According to US media reports on Tuesday, the web of abuse and victim-silencing surrounding Harvey Weinstein has now ensnared his brother and business partner, Bob Weinstein.
The Weinstein brothers founded powerhouse production company Miramax together in 1979, and continued to operate the company with a great deal of freedom even after it was acquired by Disney in 1993. The brothers left the firm and founded the Weinstein Company together in 2005.
After initially escaping the media scrutiny relatively unscathed, an explosive new report from the New Yorker alleges that Bob paid for several large settlements to his brother's victims in order to hide Harvey's behavior for decades.
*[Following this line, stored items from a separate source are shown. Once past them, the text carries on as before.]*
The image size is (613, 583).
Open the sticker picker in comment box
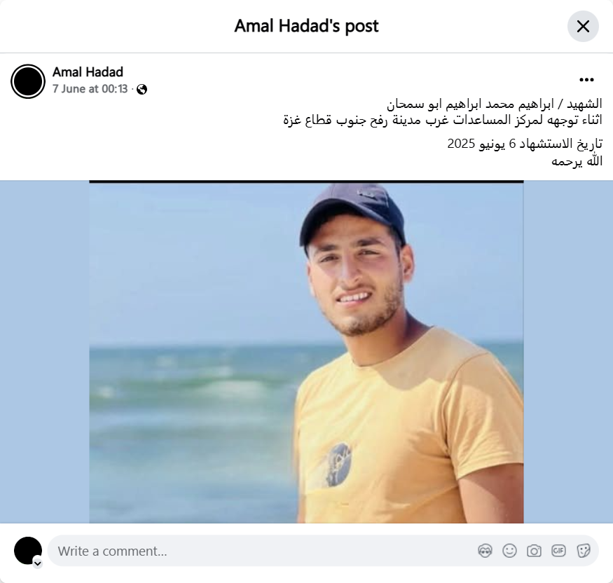(583, 551)
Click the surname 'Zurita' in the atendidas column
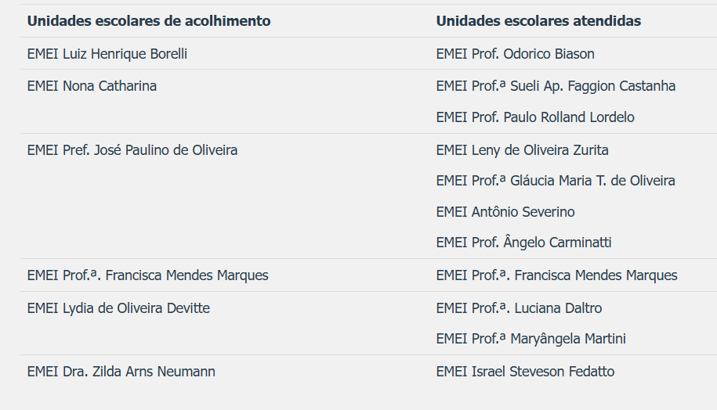Viewport: 717px width, 410px height. [590, 150]
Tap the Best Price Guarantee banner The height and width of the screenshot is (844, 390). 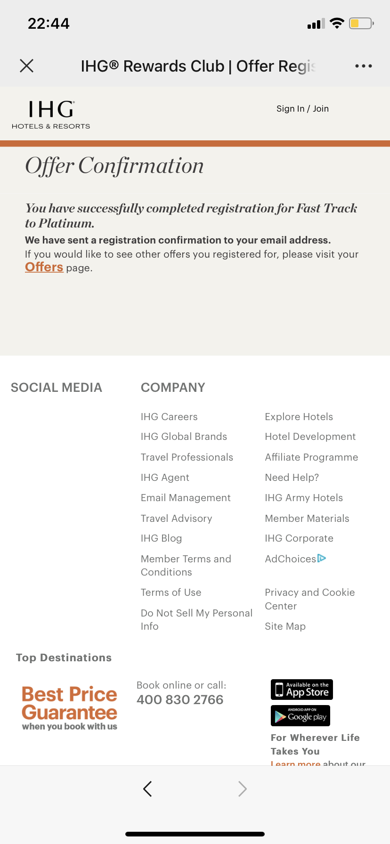click(x=70, y=708)
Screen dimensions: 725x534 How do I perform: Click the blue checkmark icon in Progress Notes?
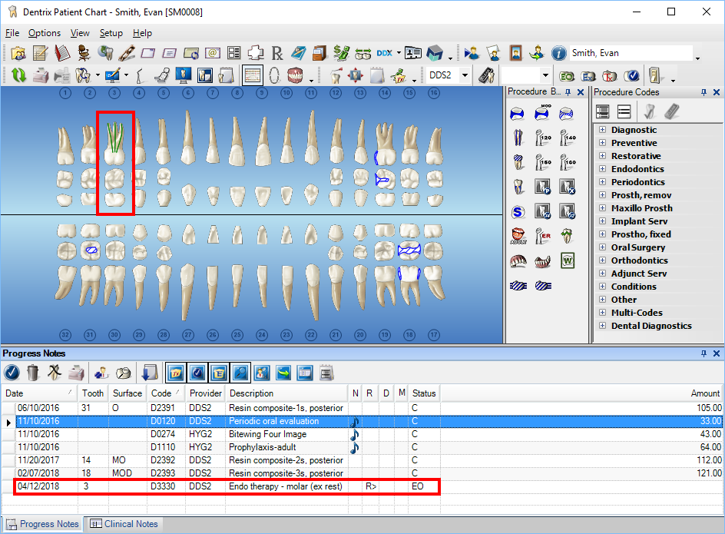point(12,373)
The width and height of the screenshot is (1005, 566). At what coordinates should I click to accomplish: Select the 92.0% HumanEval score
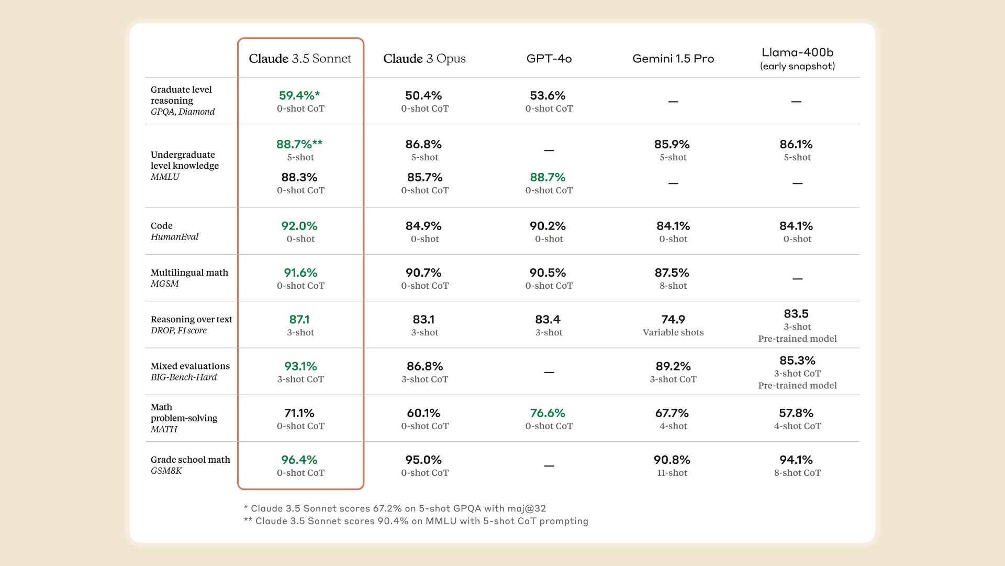pyautogui.click(x=299, y=226)
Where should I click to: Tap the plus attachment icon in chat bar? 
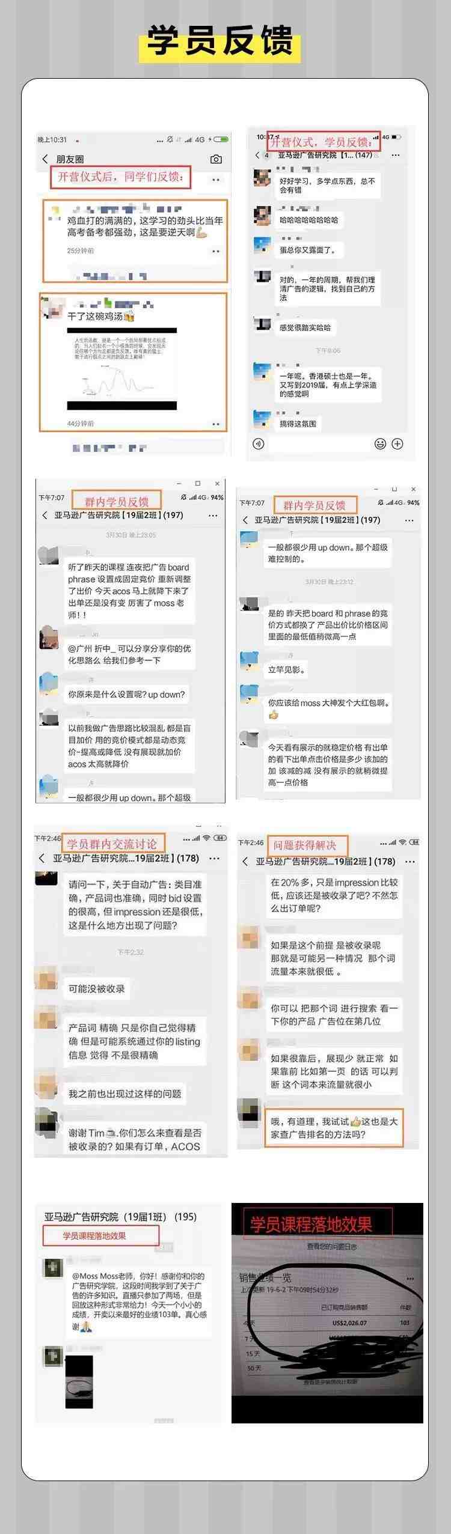(397, 443)
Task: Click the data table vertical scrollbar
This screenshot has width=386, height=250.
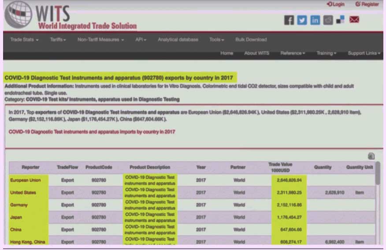Action: click(x=378, y=176)
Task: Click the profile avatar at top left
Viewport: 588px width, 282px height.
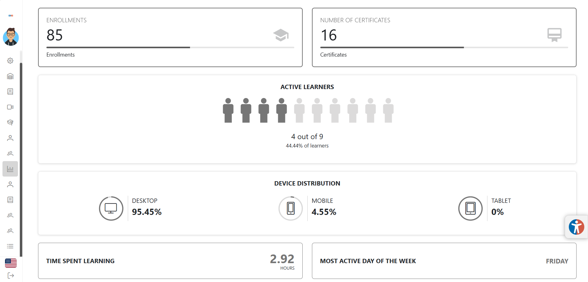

The New Yorker reported on several instances of large pay-outs from Bob Weinstein's personal bank account, including a 250,000 pound ($330,000) settlement that was split between two female employees in England who accused Harvey Weinstein of assault in the 1990s.
"The funds came from Bob Weinstein's personal bank account—a move that helped conceal the payment from executives at Miramax and its parent company, Disney, as well as from Harvey Weinstein's spouse," the magazine wrote.
Bob Weinstein: Harvey misled me
Bob Weinstein acknowledged that he had compensated several victims, but claimed that his brother had misrepresented his conduct.
"Regarding that payment, I only know what Harvey told me, and basically what he said was he was fooling around with two women and they were asking for money," he told the New Yorker. "And he didn't want his wife to find out."
However, as one former Miramax executive pointed out, it doesn't make any sense that Bob Weinstein would not have known the true story of the allegations – as they were disclosed to the company.
The report also detailed how Harvey Weinstein used intimidation, high-profile lawyers and non-disclosure agreements to intimidate his victims into silence.
One victim, Zelda Perkins – a former assistant who received a pay-out from Bob Weinstein and signed a non-disclosure agreement 20 years ago – said she was even contractually obligated to try and silence anyone around her who might try to tell the public what she had been through and heard from other women who had been assaulted by Weinstein.
Another victim, the Filipina-Italian model Ambra Battilana Gutierrez, said she was pressured into signing a settlement that was extensive and dense despite her very limited English.